The Homosexual Agenda
Cuckoo fuh Coco Peru
A STUDY IN DRAG-QUEEN MENOPAUSE
Miss Coco Peru? Well, hell's bells, she's hardly given us a chance to. It seems like mere months ago that she visited Seattle, because it literally was. Which is delightful! Don't misunderstand. More Coco is always better Coco (ask anyone), and just how often do we little country mice get treated to a visit by big New York City drag legends anyhow? Right. All the time. We're swimming in top-drawer drag—up to our false eyelashes in it. (Ain't life grand?) But as you know, Coco is always something a little extra special, and her visits are a singular delight.

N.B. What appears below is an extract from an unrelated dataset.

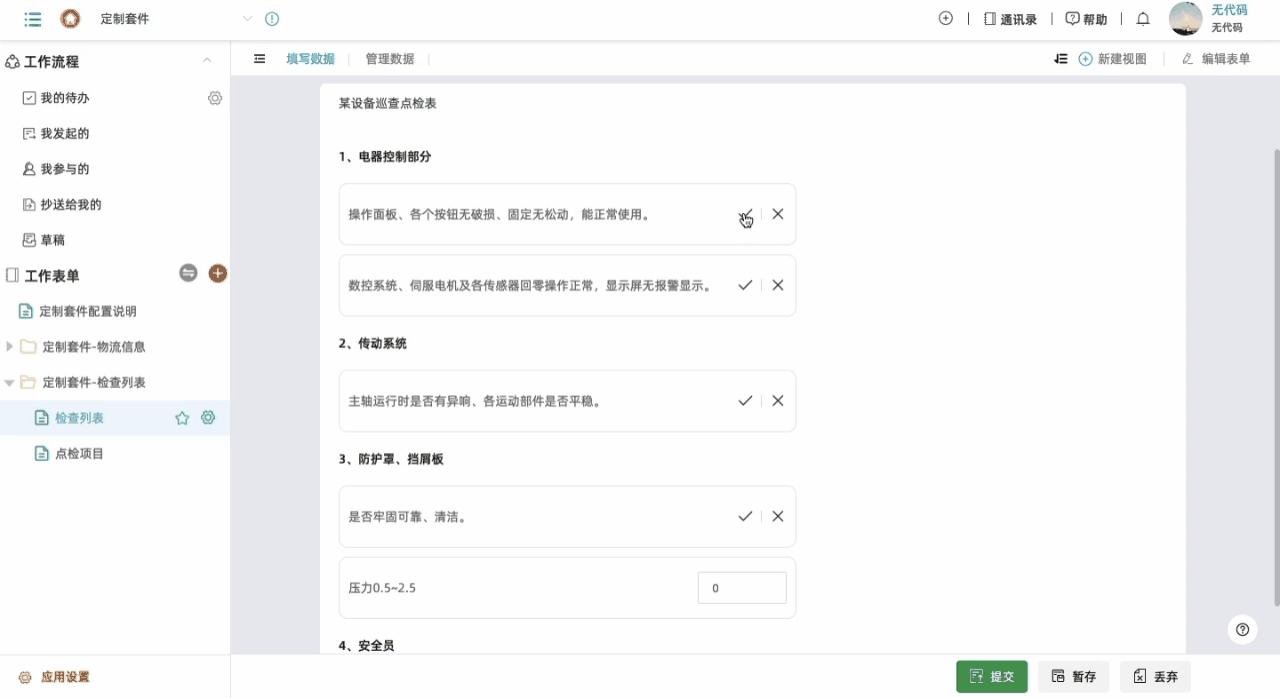Viewport: 1280px width, 698px height.
Task: Click the add button next to 工作表单
Action: pyautogui.click(x=218, y=273)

Unless, of course, you don't know, in which case, FIE ON THEE! Allow me to paint a portrait in words: Imagine a rather bitchy Erma Bombeck, all chock-full of drag-motherly wisdom, wry (read: deeply sarcastic) observations, and homespun yarns, who physically and spiritually resembles what might happen if you took Samantha AND Endora and crammed them into a cynical little boy from the Bronx who is destined to grow into a famous drag queen who blames her penchant for spinning yarns and snarky cultural critique on growing up around "a lot of funny people and alcoholics," and—voilà!—Coco Peru.

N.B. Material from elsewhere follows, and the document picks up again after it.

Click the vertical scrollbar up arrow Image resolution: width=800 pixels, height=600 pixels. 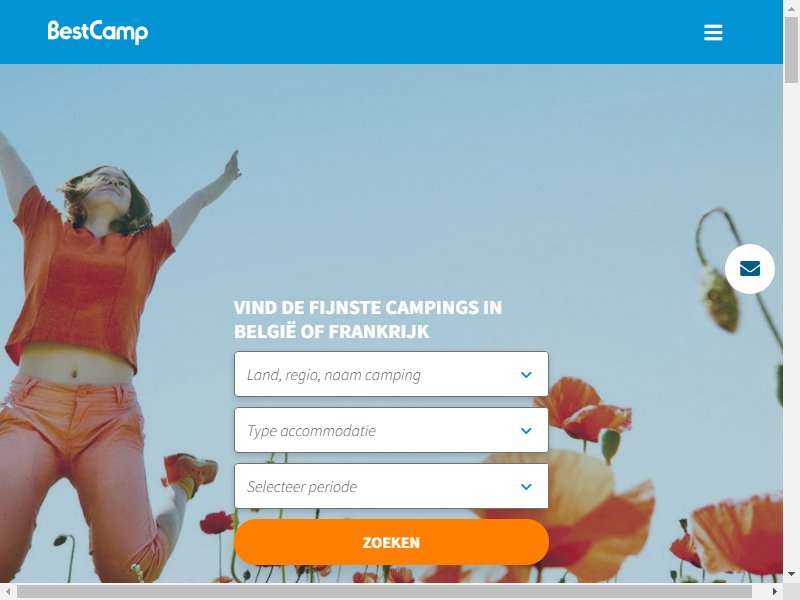point(791,8)
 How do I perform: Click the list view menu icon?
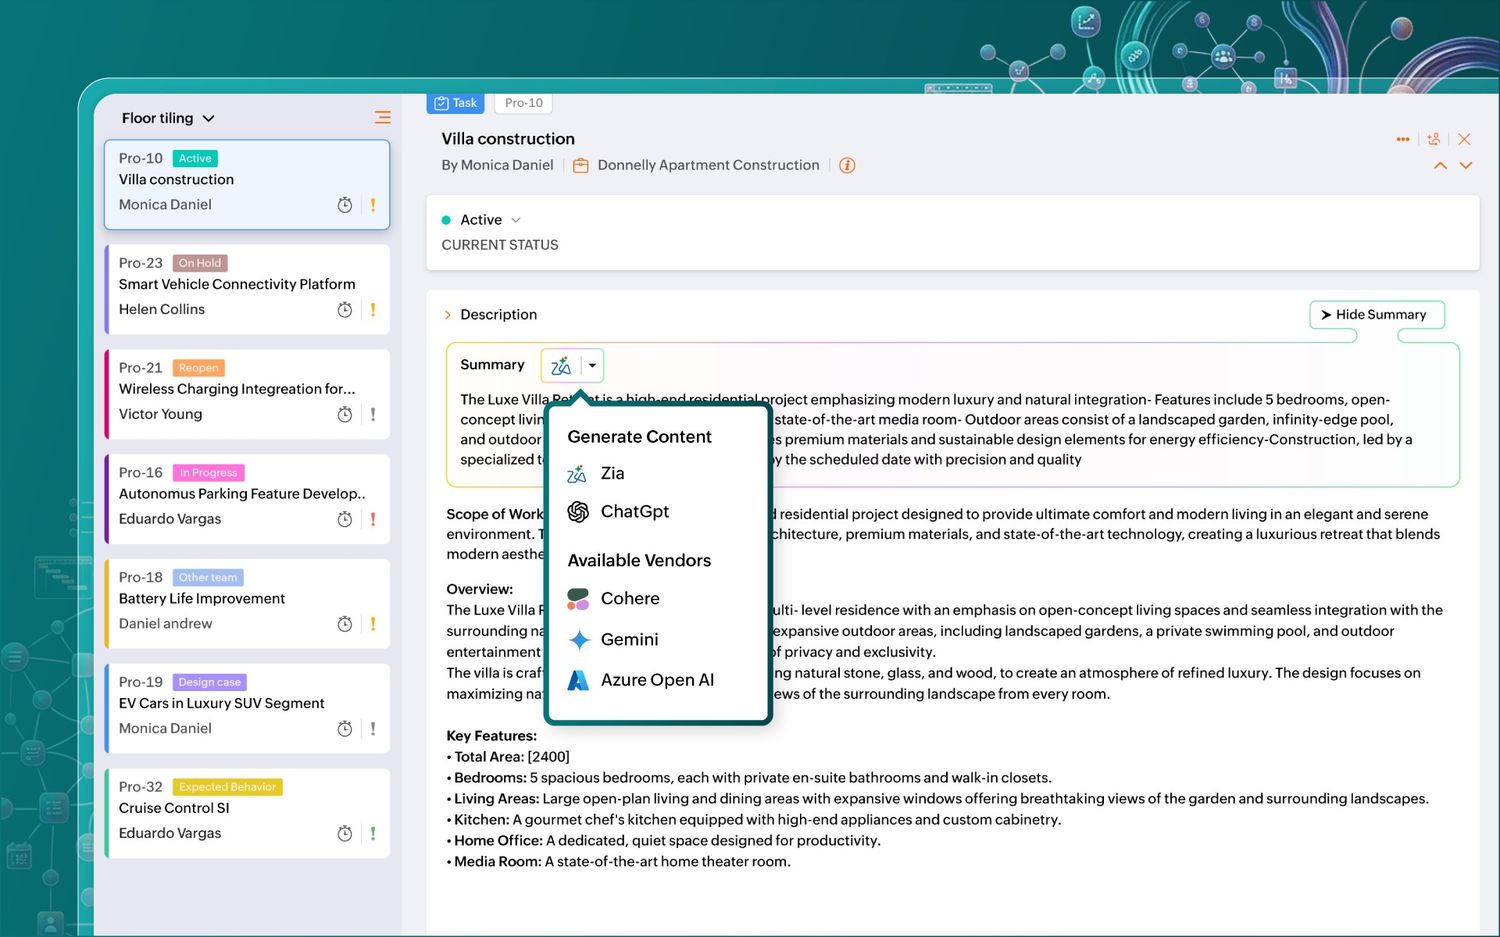point(382,118)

Now, if you were laboring under the ridiculous assumption that Coco's last show, There Comes a Time, was something of her swan song, then you were laboring under a ridiculous assumption, is what. As much as she complains about her feet hurting all the time (It's kind of her shtick these days—acting like she's some sort of decaying daguerreotype, although her skin is like a baby's alabaster ass crack and she's slimmer than a stripper's dancing pole. WITCH!), 20 years of energetic dragging appear not to have slowed her down one whit. Her new offering, She's Got Balls, explores her early childhood dreams (which are, of course, filthy and wrong), nude beaches, Spanish husbands, and other beloved trash. Re-bar, 8 pm, $20 adv/$25 DOS, 21+.